Search term "will": copy each line of the data containing it.

┄┄┄┄┄┄┄┄┄┄┄┄┄┄┄┄┄┄┄┄

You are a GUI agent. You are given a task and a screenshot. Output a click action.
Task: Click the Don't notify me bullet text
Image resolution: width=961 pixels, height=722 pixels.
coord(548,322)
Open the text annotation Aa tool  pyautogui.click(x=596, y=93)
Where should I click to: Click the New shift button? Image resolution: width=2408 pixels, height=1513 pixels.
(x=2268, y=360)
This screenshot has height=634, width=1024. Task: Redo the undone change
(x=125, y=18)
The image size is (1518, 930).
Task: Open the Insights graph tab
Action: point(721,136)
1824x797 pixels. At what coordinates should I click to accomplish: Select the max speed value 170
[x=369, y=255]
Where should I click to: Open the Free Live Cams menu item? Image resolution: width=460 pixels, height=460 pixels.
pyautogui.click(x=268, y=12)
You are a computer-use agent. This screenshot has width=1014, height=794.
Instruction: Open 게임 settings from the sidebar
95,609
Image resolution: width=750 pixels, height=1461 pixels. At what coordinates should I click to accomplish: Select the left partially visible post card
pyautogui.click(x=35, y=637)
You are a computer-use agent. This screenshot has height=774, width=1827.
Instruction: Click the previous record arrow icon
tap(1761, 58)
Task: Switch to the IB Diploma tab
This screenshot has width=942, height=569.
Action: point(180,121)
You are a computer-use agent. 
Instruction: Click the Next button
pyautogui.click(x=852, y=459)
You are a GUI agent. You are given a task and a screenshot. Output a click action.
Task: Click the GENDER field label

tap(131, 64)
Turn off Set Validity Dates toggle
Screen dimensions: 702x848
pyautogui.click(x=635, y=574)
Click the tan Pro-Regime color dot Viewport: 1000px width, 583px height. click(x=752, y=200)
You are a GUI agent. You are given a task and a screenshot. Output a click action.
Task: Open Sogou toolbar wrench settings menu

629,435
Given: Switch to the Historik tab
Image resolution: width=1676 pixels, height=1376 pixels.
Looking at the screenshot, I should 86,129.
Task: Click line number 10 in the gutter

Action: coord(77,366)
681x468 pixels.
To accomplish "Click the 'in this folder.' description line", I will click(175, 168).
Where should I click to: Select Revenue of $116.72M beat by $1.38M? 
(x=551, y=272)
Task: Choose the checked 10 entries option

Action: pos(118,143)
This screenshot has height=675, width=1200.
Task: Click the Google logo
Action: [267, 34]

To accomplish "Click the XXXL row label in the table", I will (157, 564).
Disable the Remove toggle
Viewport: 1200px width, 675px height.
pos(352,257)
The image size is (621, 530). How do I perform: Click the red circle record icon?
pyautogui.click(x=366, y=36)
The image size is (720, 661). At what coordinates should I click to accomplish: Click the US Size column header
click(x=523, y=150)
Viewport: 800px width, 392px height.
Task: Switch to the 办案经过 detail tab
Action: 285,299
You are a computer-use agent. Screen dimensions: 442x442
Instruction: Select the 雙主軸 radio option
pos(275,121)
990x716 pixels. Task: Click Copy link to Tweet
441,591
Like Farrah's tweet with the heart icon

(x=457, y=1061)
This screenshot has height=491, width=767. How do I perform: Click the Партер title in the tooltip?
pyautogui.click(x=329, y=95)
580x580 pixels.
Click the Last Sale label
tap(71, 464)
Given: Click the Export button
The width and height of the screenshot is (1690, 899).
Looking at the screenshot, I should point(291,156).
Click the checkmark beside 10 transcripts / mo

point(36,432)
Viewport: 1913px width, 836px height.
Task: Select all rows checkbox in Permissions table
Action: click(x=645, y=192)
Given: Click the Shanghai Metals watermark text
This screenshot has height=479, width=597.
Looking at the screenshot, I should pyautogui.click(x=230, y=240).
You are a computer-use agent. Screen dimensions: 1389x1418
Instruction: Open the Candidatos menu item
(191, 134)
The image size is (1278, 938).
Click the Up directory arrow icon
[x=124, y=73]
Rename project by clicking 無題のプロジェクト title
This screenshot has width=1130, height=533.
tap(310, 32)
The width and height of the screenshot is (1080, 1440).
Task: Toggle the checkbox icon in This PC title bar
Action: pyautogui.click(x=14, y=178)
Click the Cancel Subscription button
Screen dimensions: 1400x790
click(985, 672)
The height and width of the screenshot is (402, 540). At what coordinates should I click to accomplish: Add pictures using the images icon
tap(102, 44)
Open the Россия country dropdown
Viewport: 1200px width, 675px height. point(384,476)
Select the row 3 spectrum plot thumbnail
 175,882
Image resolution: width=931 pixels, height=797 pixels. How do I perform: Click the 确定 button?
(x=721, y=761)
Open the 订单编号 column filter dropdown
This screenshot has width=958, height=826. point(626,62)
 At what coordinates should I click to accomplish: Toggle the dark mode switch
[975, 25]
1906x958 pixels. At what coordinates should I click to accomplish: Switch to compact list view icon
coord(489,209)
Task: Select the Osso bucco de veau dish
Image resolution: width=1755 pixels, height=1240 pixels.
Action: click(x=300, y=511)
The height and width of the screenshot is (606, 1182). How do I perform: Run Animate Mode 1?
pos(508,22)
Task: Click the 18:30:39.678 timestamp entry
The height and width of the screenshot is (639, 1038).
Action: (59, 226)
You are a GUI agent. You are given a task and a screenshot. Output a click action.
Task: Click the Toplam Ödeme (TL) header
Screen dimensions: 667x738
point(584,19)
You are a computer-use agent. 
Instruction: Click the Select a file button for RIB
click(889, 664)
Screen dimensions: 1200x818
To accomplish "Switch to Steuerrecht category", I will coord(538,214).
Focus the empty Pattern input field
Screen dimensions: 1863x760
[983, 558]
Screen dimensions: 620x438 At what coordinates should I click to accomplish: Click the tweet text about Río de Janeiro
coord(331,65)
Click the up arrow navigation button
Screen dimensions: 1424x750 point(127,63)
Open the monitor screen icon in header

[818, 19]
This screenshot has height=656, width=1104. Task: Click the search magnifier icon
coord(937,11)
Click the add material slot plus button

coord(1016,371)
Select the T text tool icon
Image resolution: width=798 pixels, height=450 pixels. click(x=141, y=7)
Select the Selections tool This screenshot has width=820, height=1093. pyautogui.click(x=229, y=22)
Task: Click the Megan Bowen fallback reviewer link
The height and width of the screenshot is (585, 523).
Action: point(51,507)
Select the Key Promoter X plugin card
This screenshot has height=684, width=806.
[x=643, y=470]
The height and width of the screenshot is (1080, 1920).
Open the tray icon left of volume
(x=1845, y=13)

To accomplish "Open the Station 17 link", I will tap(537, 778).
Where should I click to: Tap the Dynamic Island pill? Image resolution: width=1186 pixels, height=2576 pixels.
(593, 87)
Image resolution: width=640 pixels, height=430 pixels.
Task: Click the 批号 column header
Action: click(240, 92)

┄┄┄┄┄┄┄┄┄┄┄┄┄┄┄┄┄┄┄┄

> RESPONSE BELOW
To accomplish "Click the 'in this folder.' description line", I will click(175, 168).
To accomplish "Click the XXXL row label in the table", I will (157, 564).
To accomplish "Switch to Steuerrecht category", I will coord(538,214).
To accomplish "Open the Station 17 link", I will tap(537, 778).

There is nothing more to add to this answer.